Au Japon, on crée des mascottes pour tout et n'importe quoi : Kyuta est celle des pompiers de Tokyo.
©Reuters

Trop kawaii !

Le Japon est le pays de la mascotte. Sur l'archipel, rares sont les entreprises ou organismes à ne pas en posséder une. Le phénomène est d'une telle ampleur que le festival qui y est dédié rassemble chaque année plusieurs milliers de figurants. Un business qui peut rapporter gros.

Si un jour vous allez au Japon et que vous vous faites étreindre par deux grosses créatures disproportionnées qui vous regardent fixement de leurs grands yeux béats, ne paniquez pas. Il ne s'agit que de mascottes. Appelées yuru kyara (littéralement "personnages errants"), elles se multiplient au Japon depuis les années 1990. Et cette "mode" ne semble pas faiblir. Toujours plus nombreuses, elles sont devenues les armes publicitaires préférentielles des entreprises. Le journal The Washington Post nous dresse un portrait du phénomène.

Génération kawaii

On le sait : les Japonais, derrière leurs uniformes cintrés et leur société normée, sont très portés sur le kitsch et plus particulièrement l'univers kawaii, c’est-à-dire "mignon". Il n'y a qu'à voir les sortes d'objets que l'on vend sur l'archipel – telle que cette queue en fourrure contrôlable par la pensée – pour s'en rendre compte. Il n'en fallait pas plus pour que les marques ne saisissent l'occasion et profitent de l'engouement pour se cacher derrière des bestioles et personnages aux allures enfantines et réconfortantes qui, à coup sûr, sauront mieux attirer l'attention du consommateur et son opinion positive qu'un simple slogan. Malgré leurs allures infantiles, ces figurines à taille humaine ne sont pas les seules égéries des marques de jouets, sucreries ou autres produits affiliés au domaine de l'enfance. Il est aujourd'hui bien rare qu'une entreprise, association ou organisation n'ait pas de mascotte attitrée. Leur popularité dépasse même parfois les frontières nippones : vous devez sûrement connaître Pikachu, célèbre personnage de Pokémon et mascotte de l'équipe de football japonaise lors de la Coupe du Monde 2014 ; ou bien Hello Kitty, cette mignonne petite chatte au ruban rose noué dans les poils, dont le faciès s'est vu apposer un peu partout, le plus généralement sur les agendas, stylos et autres fournitures scolaires, nous apprend le site OJapon.

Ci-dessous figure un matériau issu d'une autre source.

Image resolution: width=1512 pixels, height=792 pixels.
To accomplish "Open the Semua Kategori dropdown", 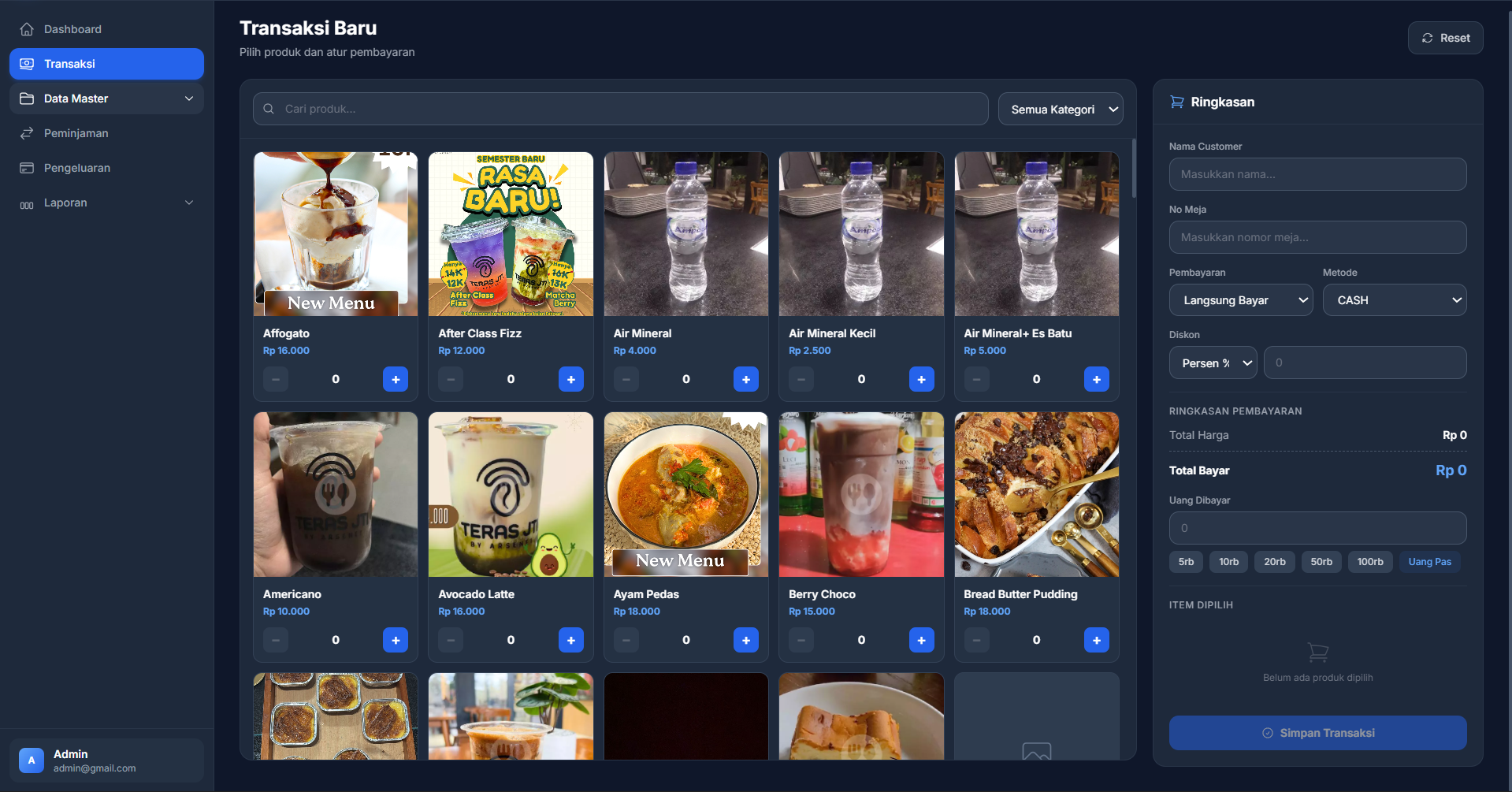I will click(1061, 110).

C'est simple : selon l'institut d'études Yano, les mascottes brassent chaque année l'équivalent de 17 milliards d'euros. Un business très lucratif en termes de produits dérivés qui inspire. Super Victor, la mascotte utilisée par la France pour accueillir l'Euro 2016, a notamment été utilisée pour augmenter les ventes de produits dérivés. Au Japon, on crée des mascottes pour tout et n'importe quoi : entre autres, on retrouve Kumamon, ours noir et blanc, initialement mascotte de la préfecture de Kumamoto finalement idole nationale ; Melon Kuma, un autre ours, à la tête mi-animale, mi-melon, égérie de la région d'Hokkaidō, célèbre pour sa culture des melons ; même la sinistre prison d'Asahikawa y a droit, avec Kattakuri-chan, mascotte de deux mètres de hauteur au visage enfantin surmontée d'un képi violet.

Autorités dépassées

Mais ce n'est pas tout : les mascottes ne restent pas à l'état de dessins sur la devanture des magasins. De véritables costumes sont créés pour que quiconque puisse se glisser dans la peau de ces créatures. Comme l'indiqueLe Monde, l'euphorie commence même à inquiéter les autorités, puisque le ministère des Finances a ouvertement critiqué l'ampleur des investissements en yuru kyara réalisés par les services publics. En effet, la confection du costume et la rémunération des personnes qui l'endossent a un coût. Pour exemple, la ville d'Osaka a dû se séparer de certaines de ses 92 mascottes créées pour populariser les services fiscaux. De son côté, la commune de Rumoi située sur l'île d'Hokkaidō a été invitée à diviser le nombre de ses mascottes par huit, alors que l'on comptait une mascotte pour 6 500 habitants (la ville comptait plus de 26 000 habitants en 2008). Ce qui n'a pas empêché leur nombre de continuer d'augmenter à travers tout le pays. Chaque année, un festival y est même dédié : lors de l'édition 2015, un nouveau record a été battu, avec 1 727 mascottes venues prétendre au titre.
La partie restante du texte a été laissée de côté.